The video has nearly 1000 views.

The Hullah Houses were built by the Hullah Construction Company Ltd., a Canadian construction firm founded by Norman W. Hullah in 1948. The company gained popularity for barging in pre-built houses and assembling them in Kitimat.
The Hullah Houses were built by the Hullah Construction Company Ltd., a Canadian construction firm founded by Norman W. Hullah in 1948. The company gained popularity for barging in pre-built houses and assembling them in Kitimat. Photo Credit: Fred Ryan (1954). Source: Kitimat Museum & Archives.

It might be hard to believe now, but Kitimat as we know it is less than 70 years old. 

A newly posted video from Doug Gent shows what the town looked like when it was under construction in the late 1950s, and there are a lot of cool-looking cars from the era driving past cleared forests where new houses would soon take shape.  

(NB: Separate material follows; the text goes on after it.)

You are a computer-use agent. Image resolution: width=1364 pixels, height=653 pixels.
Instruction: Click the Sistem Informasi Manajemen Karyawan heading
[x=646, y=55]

“The building of Kitimat in the 1950s was certainly massive in scale.”

Northern Sentinel

Gent describes the footage as an “8mm film taken by Bud Walker, during his time at Kitimat, ca 1956-57.” The grainy video is fascinating, and has already racked up nearly 1000 views on YouTube. 

It was a period of rapid construction, not unlike now, as LNG Canada is “changing the skyline” of Kitimat with new structures equivalent to small skyscrapers, as this video from last year shows. 

But as massive as this new liquified natural gas terminal will be, it still pales in comparison to the construction captured in Gent’s recent video. 

Kitimat under construction. Jump into this time capsule and travel back to 1956 to see Kitimat being built.

“The building of Kitimat in the 1950s was certainly massive in scale, was the talk of the country, and was covered around the globe – even the world-renowned National Geographic and Popular Mechanics published features on our town,” as the Northern Sentinel reported in 2018. “It is said that in 1955 dollars $500 million was spent. In today’s terms, that would certainly be in excess of $20 billion.”

The construction of Kitimat “forever transformed the landscape and the [First Nations] people who have called it home for millennia.”

Knowledge Network

At that time, the construction was being done to create a community for workers at Alcan’s aluminum smelter. The company predicted back then that Kitimat’s population would eventually reach 50,000. 

“It peaked around 13,000 in the early 1980s,” according to the Knowledge Network’s project British Columbia: An Untold History. “Today, it sits below 10,000.”

Nevertheless, the construction of Kitimat “forever transformed the landscape and the [First Nations] people who have called it home for millennia,” it explains.